II. DIFFERENT STEM CELL TYPES AND THEIR ROLE IN KIDNEY REPAIR

A. Mesenchymal stem cells

These cells are fibroblast-like multipotent stem cells. They can multilineage differentiation and self-renewal. MSCs can be classified into several types, as these cells are isolated from different sites of the body such as tooth pulp, umbilical cord, periodontal tissue, gingiva, adipose tissue, amniotic fluid, skeleton muscles, etc. Cells derived from adipose tissue are widely used for research purposes, due to their abundance and easy extraction [9]. MSCs express CD105, CD73, and CD90 as surface markers and lack the hematopoietic expression markers such as CD45, CD34, CD794, CD14, CD116, and HCA-DR [10]. Moreover, MSCs consist of some immunoregulatory properties: T-cells expansion, shifting macrophages to anti-inflammatory and immune suppressive M2 phenotype, and inhibits Antigen-presenting cells [10]. They also suppress the functioning of B-cells, memory T-cells, and NK cells, therefore favorable to renal cells. Kidney repair via this therapy may not be eliminated by immune system [11]. Apart from immunoregulatory properties MSCs assist the tissue repair in damaged organs. Their protective effect on acute kidney injury has been demonstrated in various experimental observations [12]. Injection of MSCs-derived micro-vesicles after injury increases functional recovery and improves survival in lethal models of AKI. ATP (Adenosine triphosphate) supply is improved by micro-vesicles and transfer of mitochondria into the damaged cells [11, 13]. MSCs aid in cellular repair programs by releasing several growth factors like IGF (“Insulin-like growth factor”), “fibroblast growth factor”, “hepatocytes growth factor”, stromal cell-derived growth factor, and “vascular endothelial growth factor”. Nitric oxide (NO), IL-10, IL-6, TGF-β, and other MSC-related mediators help to further promote a local anti-inflammatory state, which promotes the repair of injured tissues [13].

B. ESCs

These cells are obtained from the inner cell mass of blastocysts. These cells are termed PSCs as they may differentiate into each cell type of an organism and can give rise to the whole organism [14]. The majority of ES cells come from eggs that have undergone in vitro fertilization rather than in-vivo fertilized eggs. They may undergo lineage commitment into the three embryonic derivatives, the endoderm, ectoderm, and mesoderm, making them self-renewing and colonogeic [5]. Due to the complex anatomy and precise nature of renal structure, the kidney has become the most complex organ to reconstruct. Several protocols are considered to differentiate ESCs for generating complex structures similar to kidneys, termed organoids. These consist several multiple renal cell types and can organize themselves [14]. If eight different growth factors; are cultivated with human embryonic stem cells; TGF-β1 (“transforming growth factor β1”), activin-A, bFGF (basic fibroblast growth factor), HGF (“hepatocyte growth factor”), BMP-4 (“bone morphogenetic protein-4”), β-NGF (“β-nerve growth factor”), EGF (“epidermal growth factor”), and retinoic acid they will eventually develop into cells that produce renin and WT-1. Additionally, it is demonstrated that wnt4-transfected mouse embryonic stem cells may develop into tubular-like structures that express aquaporin-2 when HGF and Activin A are present [13]. Mouse ES cells show an increase in differentiation into renal progenitor cells intermediate mesoderm when cultured with CCG1423 and LY294002 combination and Janus linked tyrosine kinase inhibitor1 [14]. To test the potential of ES cells differentiating into renal cells, Steenhard et al. studied an ex-vivo culture method in which ES cells were microinjected into growing metanephrons. A structure resembling a tubule, as well as a tuft of kidney glomeruli, included the identified renal epithelial cells and a few ES cells [15]. Activin A, retinoic acid, and BMP-4-treated ES cells contributed to tubular epithelium nearly completely when they were injected into growing metanephrons [16].
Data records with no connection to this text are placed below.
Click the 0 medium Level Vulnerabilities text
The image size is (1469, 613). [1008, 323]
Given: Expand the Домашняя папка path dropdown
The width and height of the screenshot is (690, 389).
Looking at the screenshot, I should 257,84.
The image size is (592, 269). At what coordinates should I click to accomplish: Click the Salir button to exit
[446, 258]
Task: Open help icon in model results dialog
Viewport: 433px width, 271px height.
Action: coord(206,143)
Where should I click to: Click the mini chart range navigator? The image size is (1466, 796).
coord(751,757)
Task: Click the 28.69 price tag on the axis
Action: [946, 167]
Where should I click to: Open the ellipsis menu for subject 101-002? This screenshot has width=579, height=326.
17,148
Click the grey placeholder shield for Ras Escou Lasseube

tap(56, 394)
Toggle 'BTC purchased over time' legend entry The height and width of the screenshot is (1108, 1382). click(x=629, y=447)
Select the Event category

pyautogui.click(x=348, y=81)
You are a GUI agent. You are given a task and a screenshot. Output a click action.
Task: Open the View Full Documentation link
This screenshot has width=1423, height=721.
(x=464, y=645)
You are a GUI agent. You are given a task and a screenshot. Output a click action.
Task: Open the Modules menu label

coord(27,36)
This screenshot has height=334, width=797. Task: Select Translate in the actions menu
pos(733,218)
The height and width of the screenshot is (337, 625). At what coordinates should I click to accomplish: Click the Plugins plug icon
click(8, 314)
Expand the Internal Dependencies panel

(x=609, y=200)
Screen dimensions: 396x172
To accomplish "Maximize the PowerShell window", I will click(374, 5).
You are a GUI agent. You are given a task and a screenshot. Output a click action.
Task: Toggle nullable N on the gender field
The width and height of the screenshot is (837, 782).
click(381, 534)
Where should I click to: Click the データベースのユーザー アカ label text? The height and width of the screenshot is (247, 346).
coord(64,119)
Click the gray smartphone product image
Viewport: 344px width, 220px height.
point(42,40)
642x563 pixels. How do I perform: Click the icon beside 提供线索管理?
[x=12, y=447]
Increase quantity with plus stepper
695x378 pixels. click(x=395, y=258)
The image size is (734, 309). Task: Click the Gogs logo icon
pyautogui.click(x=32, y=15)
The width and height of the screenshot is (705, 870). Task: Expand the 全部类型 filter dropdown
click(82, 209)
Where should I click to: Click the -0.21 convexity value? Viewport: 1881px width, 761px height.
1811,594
Although, the therapeutic use of human ES cells causes two significant issues. One is the ethical issue of using donated eggs to create ES cells, and other is the immunological rejection because of histocompatibility antigenic discrepancies between ES cells and subjects [17]. ES cells are a significant supply of cells for studying cell development, however, they are not ideal for clinically applied regeneration treatment.

C. iPSCs

Cells derived from blood or skin can be induced to become PSCs by presenting core transcription factors that are Sox2, Oct3/4, and Nanog; such cells are termed as iPSCs [18]. These cells are an unlimited source of any type of human cells required for therapeutic purposes. iPSCs are another type of stem cell that is a potential source for treating kidney disorders [19]. Human kidney development and disease may now be studied in-vitro using new in-vitro platforms created from iPSC differentiation into Nephron progenitor cells and organoids. The organoids enable to review of the abnormalities by evaluating the cells at every differentiation phase [20]. Administration of human iPSCs that developed into metanephric mesenchyme and subsequently nephrogenic intermediate mesoderm might engraft and aid kidney recovery from cisplatin-induced AKI, according to Morigi's research. Transplantation of human iPSC-derived renal progenitor cells beneath the kidney capsule prevents the development of renal failure and fibrosis [19].

D. BMDCs and ADMSCs

As a result of the vast number of stem cells found in the bone, the bone provides significant support for HSCs (“hematopoietic stem cells”). Other organs have long been recognized to use stem cells from the bone marrow [21]. Numerous studies have shown that BMDCs can enter the kidneys and have a vital contribution to the activation and repair of tubular epithelial cells after AKI [22]. Only one percent of renal tubular cells in a male subject who received a kidney from a female donor included renal tubular epithelial cells with the Y chromosome. Using paracrine approaches rather than vasculature or tubular replacement, post-ischemic reduction, tubular epithelial cells, correction of renal microvasculature, and restoration of function after IRI was achieved by intravenous injection of bone marrow MSCs cells of the epithelium [22]. By directly inhibiting cell death and blocking the entrance of inflammatory cells, BMDCs may start to exacerbate the damage. Substances that encourage epithelial cell growth and proliferation are released by BMDCs during the repair phase [23]. Additionally, BMDCs contribute to glomerular regeneration. With similar regeneration abilities as BMDCs, ADMSCs are a desirable source of stem cells. Other cell types, including myocytes, adipocytes, neurons, and osteoblasts, may be differentiated by ADMSCs [21]. ADMSCs have the benefits of low harvest infiltration and high yielding from growth. These cells have no source of the behavioral problem and little concern about allo- and xenografting safety [24]. The most significant factor is that ADMSCs have stronger immunological and anti-inflammatory effects than BDMCs for renal fibrosis after damage by reducing the inflammatory response and oxidative stress [25].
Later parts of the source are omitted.